Kota itu memiliki luas 141.000 kilometer persegi. Dengan demikian, jika dihitung, populasinya mencapai 3,3 juta orang. Kebanyakan dari mereka mengaku sebagai keturunan dari Karabalghasan, yaitu Kerajaan Uighur yang saat ini adalah Mongolia, yang pernah dikuasai oleh Suku Kyrgyz.
Kashi merupakan kota Cina terakhir yang berada di jalur sutra. Dari kota itu, jalur terbelah menjadi dua, jalur utara dan jalur selatan. Jika ingin memasuki Cina, Kota Kashi yang menjadi pintu gerbang pertamanya. Dahulu, caravan dari Cina akan melewati jalur utara mengarah ke Rusia, atau jalur selatan yang menuju ke Pakistan
Berdasarkan sebuah epik dari Persia, Kashi dahulu merupakan Kerajaan yang didirikan oleh Kesatria Tushlan, Abla Puziyafu. Namun, saat ini tidak ada sisa-sisa dari kerajaan tersebut. Jika dirunut dari sejarah Cina, dinasti pertama yang menguasai daerah tersebut adalah Dinasti Han. Sampai pada abad VII, saat Dinasti Tang mulai membangun pasukan di kota itu, Kashi mulai mendapatkan serangan dari Turki dari sisi barat dan dari Tibet di sisi selatan.

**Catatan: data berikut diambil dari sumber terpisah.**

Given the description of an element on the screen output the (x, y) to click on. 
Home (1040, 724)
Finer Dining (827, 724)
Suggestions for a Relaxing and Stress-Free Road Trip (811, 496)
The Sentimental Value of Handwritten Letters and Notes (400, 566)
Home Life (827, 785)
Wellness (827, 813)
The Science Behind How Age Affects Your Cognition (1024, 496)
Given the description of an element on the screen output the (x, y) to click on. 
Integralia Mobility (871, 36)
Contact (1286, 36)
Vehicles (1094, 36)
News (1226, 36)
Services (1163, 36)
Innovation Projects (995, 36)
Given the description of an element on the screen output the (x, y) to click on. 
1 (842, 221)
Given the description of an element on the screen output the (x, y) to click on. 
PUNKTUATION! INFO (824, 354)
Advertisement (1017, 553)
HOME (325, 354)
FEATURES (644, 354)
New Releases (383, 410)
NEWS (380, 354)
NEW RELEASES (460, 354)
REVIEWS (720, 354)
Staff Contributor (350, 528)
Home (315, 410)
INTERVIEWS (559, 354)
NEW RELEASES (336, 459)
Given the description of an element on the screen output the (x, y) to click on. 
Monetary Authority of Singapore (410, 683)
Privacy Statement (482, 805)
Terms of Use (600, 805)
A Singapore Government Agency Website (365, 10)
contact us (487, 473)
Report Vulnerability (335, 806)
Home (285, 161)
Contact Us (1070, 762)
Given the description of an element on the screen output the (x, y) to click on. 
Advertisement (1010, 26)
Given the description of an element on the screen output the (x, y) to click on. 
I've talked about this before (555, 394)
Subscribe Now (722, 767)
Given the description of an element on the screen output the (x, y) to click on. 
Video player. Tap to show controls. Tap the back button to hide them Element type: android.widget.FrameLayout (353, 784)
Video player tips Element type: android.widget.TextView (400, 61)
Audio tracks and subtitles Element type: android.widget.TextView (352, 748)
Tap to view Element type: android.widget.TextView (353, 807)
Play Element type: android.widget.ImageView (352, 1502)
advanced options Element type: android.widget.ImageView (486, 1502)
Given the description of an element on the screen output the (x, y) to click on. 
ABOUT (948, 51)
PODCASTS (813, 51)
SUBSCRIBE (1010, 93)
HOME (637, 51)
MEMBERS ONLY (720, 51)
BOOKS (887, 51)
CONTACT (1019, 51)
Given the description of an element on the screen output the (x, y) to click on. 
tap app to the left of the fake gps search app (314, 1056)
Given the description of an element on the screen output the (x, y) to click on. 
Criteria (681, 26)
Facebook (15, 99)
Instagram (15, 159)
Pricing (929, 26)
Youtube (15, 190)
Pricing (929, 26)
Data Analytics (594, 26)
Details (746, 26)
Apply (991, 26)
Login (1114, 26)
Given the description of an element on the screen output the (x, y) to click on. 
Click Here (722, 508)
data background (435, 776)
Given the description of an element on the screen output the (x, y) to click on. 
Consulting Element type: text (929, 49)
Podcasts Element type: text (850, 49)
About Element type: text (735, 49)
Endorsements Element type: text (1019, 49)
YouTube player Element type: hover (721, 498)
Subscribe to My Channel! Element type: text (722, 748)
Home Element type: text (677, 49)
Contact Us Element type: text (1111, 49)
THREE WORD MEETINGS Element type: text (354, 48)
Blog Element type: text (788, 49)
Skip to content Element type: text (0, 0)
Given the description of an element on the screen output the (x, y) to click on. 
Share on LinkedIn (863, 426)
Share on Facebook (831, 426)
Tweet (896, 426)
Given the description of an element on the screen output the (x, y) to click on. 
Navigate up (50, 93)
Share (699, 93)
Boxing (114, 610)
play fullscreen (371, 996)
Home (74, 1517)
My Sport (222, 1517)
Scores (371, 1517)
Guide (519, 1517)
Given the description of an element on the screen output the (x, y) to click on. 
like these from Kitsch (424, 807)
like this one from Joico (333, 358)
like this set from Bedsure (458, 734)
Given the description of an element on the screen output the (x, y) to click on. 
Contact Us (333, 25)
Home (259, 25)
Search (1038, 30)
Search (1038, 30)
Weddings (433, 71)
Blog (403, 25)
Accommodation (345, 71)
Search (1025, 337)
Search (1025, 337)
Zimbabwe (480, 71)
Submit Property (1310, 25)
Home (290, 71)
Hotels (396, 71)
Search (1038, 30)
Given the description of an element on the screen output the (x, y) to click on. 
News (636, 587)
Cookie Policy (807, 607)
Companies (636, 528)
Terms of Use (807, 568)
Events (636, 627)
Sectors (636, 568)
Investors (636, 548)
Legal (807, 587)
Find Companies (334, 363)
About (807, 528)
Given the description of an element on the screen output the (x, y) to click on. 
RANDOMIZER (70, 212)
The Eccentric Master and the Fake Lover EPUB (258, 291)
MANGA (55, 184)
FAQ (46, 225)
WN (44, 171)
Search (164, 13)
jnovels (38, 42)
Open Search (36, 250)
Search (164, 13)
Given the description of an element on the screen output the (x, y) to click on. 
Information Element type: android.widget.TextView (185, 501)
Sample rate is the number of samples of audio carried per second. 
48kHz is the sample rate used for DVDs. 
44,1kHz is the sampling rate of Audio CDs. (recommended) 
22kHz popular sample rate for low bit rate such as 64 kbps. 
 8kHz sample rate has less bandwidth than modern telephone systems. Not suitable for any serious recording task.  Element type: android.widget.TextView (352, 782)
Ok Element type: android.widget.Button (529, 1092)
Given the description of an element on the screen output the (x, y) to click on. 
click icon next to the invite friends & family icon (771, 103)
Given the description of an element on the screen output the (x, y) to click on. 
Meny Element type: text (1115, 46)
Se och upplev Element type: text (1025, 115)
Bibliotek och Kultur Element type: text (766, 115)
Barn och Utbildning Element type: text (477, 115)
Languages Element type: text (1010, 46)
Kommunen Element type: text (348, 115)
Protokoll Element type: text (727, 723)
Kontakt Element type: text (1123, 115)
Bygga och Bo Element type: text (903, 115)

Pada abad XIV, pasukan Timur Lenk berhasil menguasai Kota Kashi sehingga sejak saat itu kota tersebut mayoritas penduduknya menjadi Muslim. Pada 1755, Kashi menjadi pusat pemberontakan umat Muslim di Cina pada masa kekuasaan Dinasti Qing.
Ketika itu, muncul nama Yakub Beg, yang memimpin revolusi melawan Cina pada 1866 hingga 1877. Pada masa-masa itu, Yakub membangun banyak masjid dan madrasah. Akhirnya, saat Dinasti Qing runtuh pada 1911, kota itu sudah mempunyai 126 masjid dan 17 madrasah.